A, Temporal profiles of laser speckle responses evoked by 1 s of ChR2 stimulation before and after antagonist incubation. B, Comparison of peak amplitudes (averaged over 1 s) in laser speckle contrast responses in (A) before and after antagonist incubation. No significant difference was observed (n = 5, paired t-test, p = 0.0789). C, Temporal profiles of laser speckle responses evoked by forepaw sensory stimulation before and after antagonist incubation. D, Comparison of peak amplitudes (averaged over 1 s) in laser speckle contrast responses in (C) before and after antagonist incubation. A significant difference was observed (n = 8, paired t-test, p = 0.0144). Error bars represent SEM.

Figure 5. ChR2-evoked and sensory-evoked changes in blood flow are partially reduced by the mGluR5 antagonist MPEP.
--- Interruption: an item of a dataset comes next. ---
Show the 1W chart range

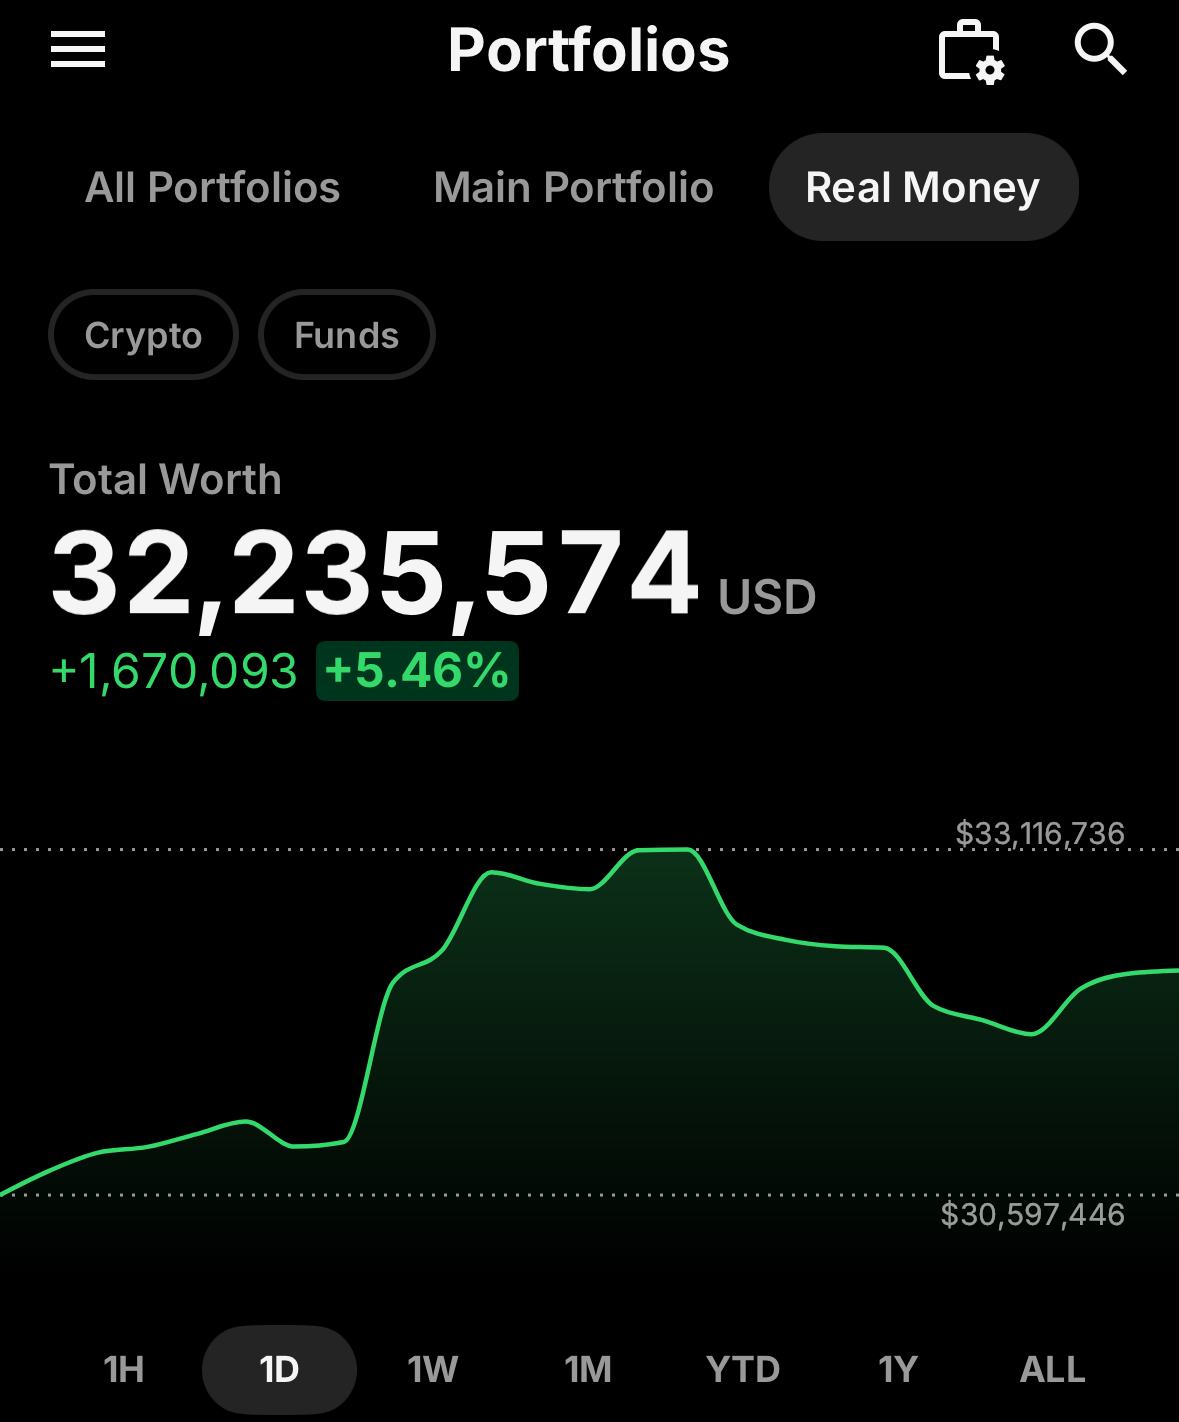pyautogui.click(x=433, y=1369)
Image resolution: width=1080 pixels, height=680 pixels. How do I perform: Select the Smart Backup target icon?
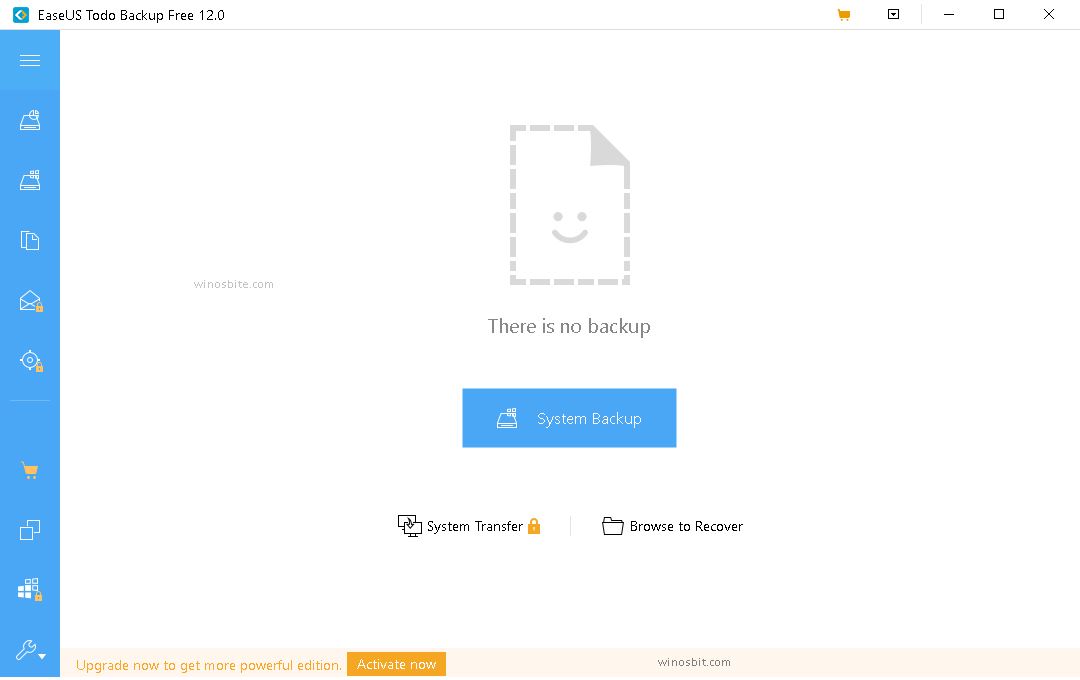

A, Temporal profiles of laser speckle responses evoked by 1 s of ChR2 stimulation before and after antagonist incubation. B, Comparison of peak amplitudes (averaged over 1 s) in laser speckle contrast responses in (A) before and after antagonist incubation. A significant difference was observed (n = 8, paired t-test, p = 0.0251). C, Temporal profiles of laser speckle responses evoked by sensory stimulation before and after antagonist incubation. D, Comparison of peak amplitudes (averaged over 1 s) in laser speckle contrast responses in (C) before and after antagonist incubation. A significant difference was observed (n = 4, paired t-test, p = 0.0155). E, Temporal profiles of laser speckle responses evoked by ChR2 stimulation before and after injection of saline vehicle. F, Comparison of peak amplitudes (averaged over 1 s) in laser speckle contrast responses in (E) before and after saline injection. No significant difference was observed (n = 3, paired t-test, p = 0.8211). Error bars represent SEM.